((

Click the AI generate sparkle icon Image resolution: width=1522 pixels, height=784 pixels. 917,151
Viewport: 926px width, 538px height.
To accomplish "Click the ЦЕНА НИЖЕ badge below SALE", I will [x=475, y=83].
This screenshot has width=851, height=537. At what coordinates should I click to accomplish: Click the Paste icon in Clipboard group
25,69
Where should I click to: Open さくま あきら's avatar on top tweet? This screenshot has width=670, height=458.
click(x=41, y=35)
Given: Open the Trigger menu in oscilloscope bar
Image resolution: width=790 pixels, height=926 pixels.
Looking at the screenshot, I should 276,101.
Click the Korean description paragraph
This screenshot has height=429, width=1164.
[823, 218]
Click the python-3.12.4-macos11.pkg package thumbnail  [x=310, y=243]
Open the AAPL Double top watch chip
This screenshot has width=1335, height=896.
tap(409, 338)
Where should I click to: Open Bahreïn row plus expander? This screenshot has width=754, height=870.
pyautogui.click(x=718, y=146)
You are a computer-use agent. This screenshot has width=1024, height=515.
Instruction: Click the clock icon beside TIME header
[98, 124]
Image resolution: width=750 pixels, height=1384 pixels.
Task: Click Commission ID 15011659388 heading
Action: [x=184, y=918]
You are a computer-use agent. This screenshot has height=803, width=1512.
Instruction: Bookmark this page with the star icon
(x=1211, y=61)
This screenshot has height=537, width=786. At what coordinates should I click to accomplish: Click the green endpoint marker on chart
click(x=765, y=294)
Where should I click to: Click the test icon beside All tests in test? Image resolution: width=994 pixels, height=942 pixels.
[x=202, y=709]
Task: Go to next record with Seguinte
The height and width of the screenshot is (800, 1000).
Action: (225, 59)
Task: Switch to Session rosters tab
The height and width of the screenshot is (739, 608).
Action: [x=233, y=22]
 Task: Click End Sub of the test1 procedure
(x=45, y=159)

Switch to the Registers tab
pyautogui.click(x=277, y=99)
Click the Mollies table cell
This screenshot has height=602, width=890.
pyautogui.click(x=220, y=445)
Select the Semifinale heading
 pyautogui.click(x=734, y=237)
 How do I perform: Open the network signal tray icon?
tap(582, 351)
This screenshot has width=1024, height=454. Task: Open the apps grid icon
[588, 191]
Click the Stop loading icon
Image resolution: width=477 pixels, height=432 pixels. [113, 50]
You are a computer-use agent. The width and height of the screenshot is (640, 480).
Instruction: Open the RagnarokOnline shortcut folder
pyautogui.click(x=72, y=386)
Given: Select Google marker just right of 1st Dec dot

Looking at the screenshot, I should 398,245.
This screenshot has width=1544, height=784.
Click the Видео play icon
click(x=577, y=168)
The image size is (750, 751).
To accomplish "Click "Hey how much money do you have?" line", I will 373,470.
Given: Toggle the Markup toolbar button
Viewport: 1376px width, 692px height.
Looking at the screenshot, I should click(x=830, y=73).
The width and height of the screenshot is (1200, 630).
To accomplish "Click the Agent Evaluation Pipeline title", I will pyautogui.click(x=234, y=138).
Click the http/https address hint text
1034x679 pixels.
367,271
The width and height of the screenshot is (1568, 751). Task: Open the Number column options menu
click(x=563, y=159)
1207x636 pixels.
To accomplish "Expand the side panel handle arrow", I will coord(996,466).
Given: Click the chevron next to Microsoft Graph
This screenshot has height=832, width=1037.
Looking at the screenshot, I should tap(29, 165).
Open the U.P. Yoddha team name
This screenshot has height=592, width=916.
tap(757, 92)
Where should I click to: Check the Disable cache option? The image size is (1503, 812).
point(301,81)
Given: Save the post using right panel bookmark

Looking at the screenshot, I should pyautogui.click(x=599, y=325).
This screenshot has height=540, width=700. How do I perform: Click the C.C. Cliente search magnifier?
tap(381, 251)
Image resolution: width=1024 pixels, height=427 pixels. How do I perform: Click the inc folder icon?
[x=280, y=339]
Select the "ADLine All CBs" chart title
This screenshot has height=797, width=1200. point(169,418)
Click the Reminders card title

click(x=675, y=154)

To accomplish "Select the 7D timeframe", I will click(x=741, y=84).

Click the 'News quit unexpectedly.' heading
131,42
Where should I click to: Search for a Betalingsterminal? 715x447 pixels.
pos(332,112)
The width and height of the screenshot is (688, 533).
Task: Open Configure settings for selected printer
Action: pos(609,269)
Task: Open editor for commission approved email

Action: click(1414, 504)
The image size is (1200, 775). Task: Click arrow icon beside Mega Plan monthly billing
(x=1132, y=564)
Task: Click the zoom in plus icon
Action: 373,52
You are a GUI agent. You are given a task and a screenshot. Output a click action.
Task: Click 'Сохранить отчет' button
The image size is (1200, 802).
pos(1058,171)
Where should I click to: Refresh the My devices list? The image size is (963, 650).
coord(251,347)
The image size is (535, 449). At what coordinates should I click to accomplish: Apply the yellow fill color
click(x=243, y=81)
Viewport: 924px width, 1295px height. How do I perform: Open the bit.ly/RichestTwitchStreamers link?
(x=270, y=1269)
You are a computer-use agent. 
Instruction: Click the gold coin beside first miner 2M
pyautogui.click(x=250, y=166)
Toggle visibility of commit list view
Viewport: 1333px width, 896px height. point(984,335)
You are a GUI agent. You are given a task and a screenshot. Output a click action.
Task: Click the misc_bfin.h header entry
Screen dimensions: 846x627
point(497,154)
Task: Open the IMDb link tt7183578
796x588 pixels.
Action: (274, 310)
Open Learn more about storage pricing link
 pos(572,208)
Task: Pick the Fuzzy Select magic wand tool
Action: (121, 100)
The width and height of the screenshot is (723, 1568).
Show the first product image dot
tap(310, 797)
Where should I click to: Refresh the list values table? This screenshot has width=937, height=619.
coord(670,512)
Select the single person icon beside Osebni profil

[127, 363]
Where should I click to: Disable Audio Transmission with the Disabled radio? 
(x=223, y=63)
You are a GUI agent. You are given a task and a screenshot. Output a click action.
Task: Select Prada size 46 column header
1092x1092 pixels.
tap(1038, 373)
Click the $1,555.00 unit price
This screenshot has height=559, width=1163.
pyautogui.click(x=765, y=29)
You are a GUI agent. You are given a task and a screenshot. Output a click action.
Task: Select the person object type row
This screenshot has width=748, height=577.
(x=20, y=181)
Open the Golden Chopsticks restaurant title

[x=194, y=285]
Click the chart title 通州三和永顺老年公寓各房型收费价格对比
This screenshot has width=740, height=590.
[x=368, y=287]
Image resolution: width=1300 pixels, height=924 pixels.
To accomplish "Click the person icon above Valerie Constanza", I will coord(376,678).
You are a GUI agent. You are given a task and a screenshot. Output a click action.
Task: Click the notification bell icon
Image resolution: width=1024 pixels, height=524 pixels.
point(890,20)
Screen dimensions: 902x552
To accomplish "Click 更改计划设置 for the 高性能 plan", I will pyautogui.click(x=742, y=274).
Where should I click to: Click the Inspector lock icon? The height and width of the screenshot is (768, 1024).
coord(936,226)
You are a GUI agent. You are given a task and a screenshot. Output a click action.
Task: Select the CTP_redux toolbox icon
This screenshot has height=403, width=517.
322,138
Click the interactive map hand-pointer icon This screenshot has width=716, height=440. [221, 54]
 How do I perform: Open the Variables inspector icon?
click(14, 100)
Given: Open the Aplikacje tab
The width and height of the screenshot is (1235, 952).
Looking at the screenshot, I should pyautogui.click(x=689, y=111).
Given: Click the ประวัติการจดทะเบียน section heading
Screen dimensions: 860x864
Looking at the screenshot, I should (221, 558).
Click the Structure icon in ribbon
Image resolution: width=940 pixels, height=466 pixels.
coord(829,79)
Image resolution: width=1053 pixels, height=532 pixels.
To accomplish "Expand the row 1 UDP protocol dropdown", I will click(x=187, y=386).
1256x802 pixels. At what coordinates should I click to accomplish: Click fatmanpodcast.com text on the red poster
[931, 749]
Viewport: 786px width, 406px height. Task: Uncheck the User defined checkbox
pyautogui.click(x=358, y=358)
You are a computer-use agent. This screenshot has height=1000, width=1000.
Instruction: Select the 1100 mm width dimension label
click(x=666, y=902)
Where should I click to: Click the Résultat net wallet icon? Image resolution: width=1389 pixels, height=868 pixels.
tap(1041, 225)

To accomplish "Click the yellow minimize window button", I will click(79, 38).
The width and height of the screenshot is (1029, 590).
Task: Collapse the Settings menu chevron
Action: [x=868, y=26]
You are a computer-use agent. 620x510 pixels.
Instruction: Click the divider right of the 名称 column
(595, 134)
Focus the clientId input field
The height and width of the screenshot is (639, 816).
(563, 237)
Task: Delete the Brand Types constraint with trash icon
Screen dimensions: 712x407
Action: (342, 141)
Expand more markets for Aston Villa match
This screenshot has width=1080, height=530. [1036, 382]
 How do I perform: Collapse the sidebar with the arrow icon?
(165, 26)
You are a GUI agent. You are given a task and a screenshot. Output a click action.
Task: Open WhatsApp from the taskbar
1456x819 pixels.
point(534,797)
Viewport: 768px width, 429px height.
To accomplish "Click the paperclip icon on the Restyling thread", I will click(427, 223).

))

**Work to be completed:**
Please copy, exactly and with nothing else, the lines above beginning at the line that has "Where should I click to: Open さくま" and ending with the line that has "Task: Switch to Session rosters tab".

**Answer section:**
Where should I click to: Open さくま あきら's avatar on top tweet? This screenshot has width=670, height=458.
click(x=41, y=35)
Given: Open the Trigger menu in oscilloscope bar
Image resolution: width=790 pixels, height=926 pixels.
Looking at the screenshot, I should 276,101.
Click the Korean description paragraph
This screenshot has height=429, width=1164.
[823, 218]
Click the python-3.12.4-macos11.pkg package thumbnail  [x=310, y=243]
Open the AAPL Double top watch chip
This screenshot has width=1335, height=896.
tap(409, 338)
Where should I click to: Open Bahreïn row plus expander? This screenshot has width=754, height=870.
pyautogui.click(x=718, y=146)
You are a computer-use agent. This screenshot has width=1024, height=515.
Instruction: Click the clock icon beside TIME header
[98, 124]
Image resolution: width=750 pixels, height=1384 pixels.
Task: Click Commission ID 15011659388 heading
Action: [x=184, y=918]
You are a computer-use agent. This screenshot has height=803, width=1512.
Instruction: Bookmark this page with the star icon
(x=1211, y=61)
This screenshot has height=537, width=786. At what coordinates should I click to accomplish: Click the green endpoint marker on chart
click(x=765, y=294)
Where should I click to: Click the test icon beside All tests in test? Image resolution: width=994 pixels, height=942 pixels.
[x=202, y=709]
Task: Go to next record with Seguinte
The height and width of the screenshot is (800, 1000).
Action: (225, 59)
Task: Switch to Session rosters tab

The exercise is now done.